We examined the effects of increased cognitive processing on reactive postural control in response to mechanical, anteroposterior perturbations of the hand. Cyclical, mediolateral reaching was performed while standing and paired with an auditory working memory task to increase cognitive processing. As demonstrated by slowed response times and decreased accuracy (Fig. 4) of the n-back task during the combined compared with the cognitive task, cognitive processing was effectively increased and diverted attentional resources away from the working memory task.

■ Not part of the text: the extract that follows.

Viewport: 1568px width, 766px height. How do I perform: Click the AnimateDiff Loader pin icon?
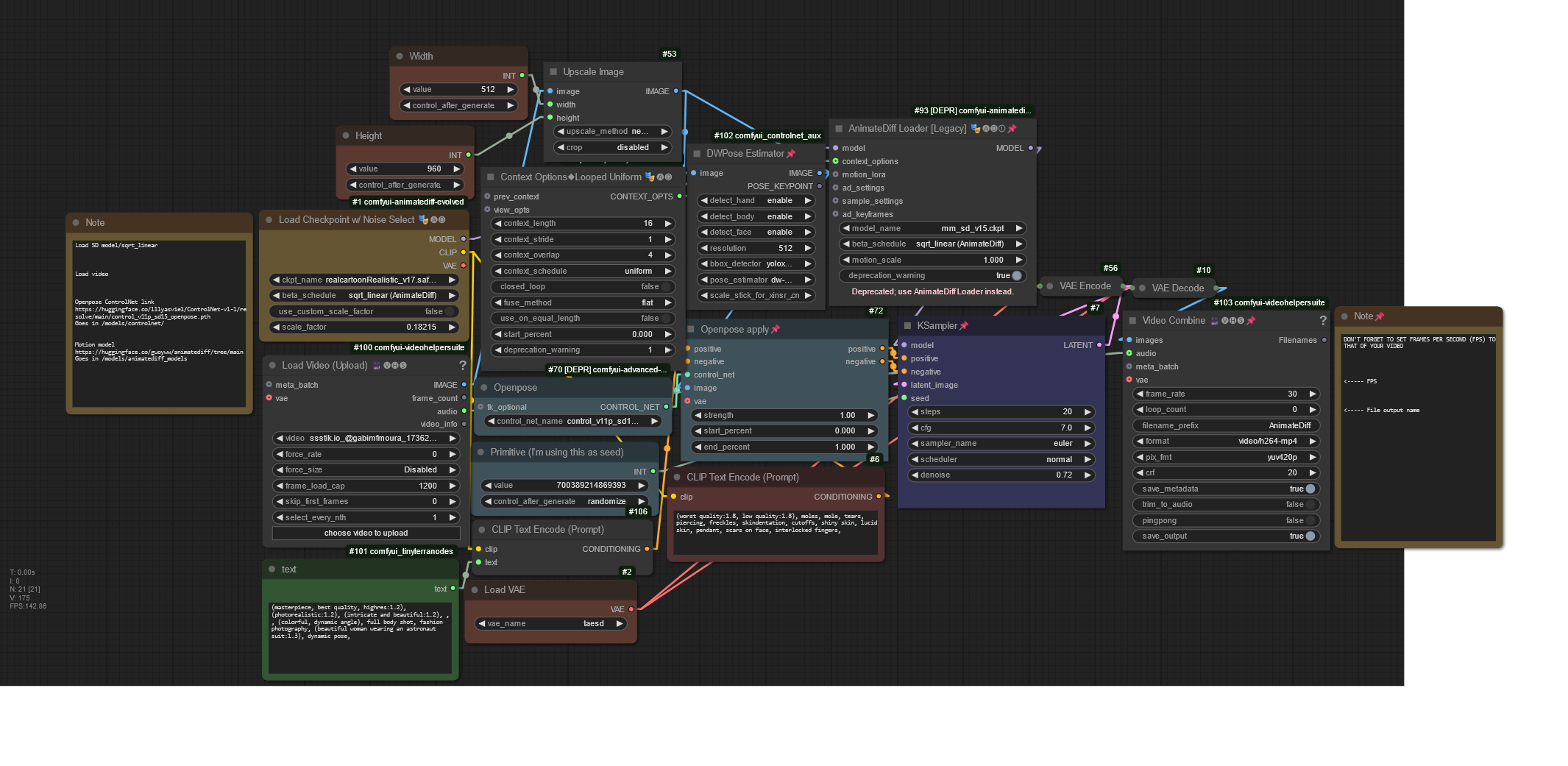[x=1012, y=129]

During the combined task, there were minimal differences observed for COP parameters, while peak hand displacement decreased compared to the arm perturbation task. Within the presence of divided attention, it is clear cognitive resources were re-allocated towards the maintenance of hand posture during a series of continuous, cyclical reaches. In contrast, the limited changes in COP parameters with increased cognitive processing may be owing to sensory reweighting from other sensorimotor sources for maintaining reactive balance control or the limited requirement for attentional resources in the current context. Further, the hand kinematics and COP variables demonstrated inconsistent findings with increased cognitive processing, suggesting a decoupling between reactive postural responses of the hand and standing balance. Regardless, increased cognitive processing re-allocated attentional resources from the cognitive task towards the upper limb, while whole-body balance adjustments appeared unaltered.